Freshly toasted pecans have way more flavor and a better crunch. That crunch is one of the best parts of this salad, so it’s worth the extra few minutes.
Add the Pecans Right Before Serving
The recipe says to fold in the pecans at the end, and there’s a good reason for that. If you add them too early and let them sit in the fridge with everything else, they soak up moisture and go soft.
For the best results, keep the pecans separate and fold them in right before you serve. That way every bite has that nice crunch against the creamy dressing and juicy grapes.
Related Recipes
- High Protein Chicken Caesar Wrap
- High Protein Chicken Lettuce Wraps
- High Protein Greek Chicken Bowl
- High Protein Garlic Butter Chicken Bites
- High Protein Chicken Burrito Bowl
Frequently Asked Questions
Can I use rotisserie chicken for this salad?
Absolutely, and it is actually one of the easiest shortcuts you can take. Just pull the meat off a store-bought rotisserie chicken, dice it up, and you are good to go.
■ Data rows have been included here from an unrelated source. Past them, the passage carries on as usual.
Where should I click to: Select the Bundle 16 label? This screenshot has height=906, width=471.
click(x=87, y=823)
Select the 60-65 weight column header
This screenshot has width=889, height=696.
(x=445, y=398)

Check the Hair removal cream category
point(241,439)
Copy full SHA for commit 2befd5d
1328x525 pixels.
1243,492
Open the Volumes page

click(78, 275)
You will get about 3 cups of diced meat from one medium rotisserie chicken. The slightly richer flavor from rotisserie chicken works really well with the creamy dressing and sweet grapes.
Chicken Salad with Grapes & Pecans
Ingredients
- 3 cups Cooked Chicken Breast, diced
- 1/2 cup Mayonnaise
- 3 tbsp Greek Yogurt
- 1 tbsp Dijon Mustard
- 1 tbsp Fresh Lemon Juice
- 1 cup Red Grapes, halved
- 3/4 cup Toasted Pecans, roughly chopped
- 1/3 cup Celery, finely diced
- 2 tbsp Fresh Tarragon, chopped
- 1/4 tsp Salt
- 1/4 tsp Black Pepper
Instructions
- In a large bowl, whisk together mayonnaise, greek yogurt, dijon mustard, and fresh lemon juice until completely smooth.
- Season the dressing with salt and black pepper. Give it a taste and adjust to your liking.
- Add the diced cooked chicken breast to the bowl and toss until every piece is evenly coated in the dressing.
- Fold in the halved red grapes, diced celery, and chopped fresh tarragon. Mix gently so the grapes stay intact.
- Sprinkle in the toasted pecans and fold them through the salad just until combined.
- Cover the bowl and refrigerate for at least 30 minutes to let the flavors meld together. Serve chilled on its own, in a croissant, or over a bed of greens.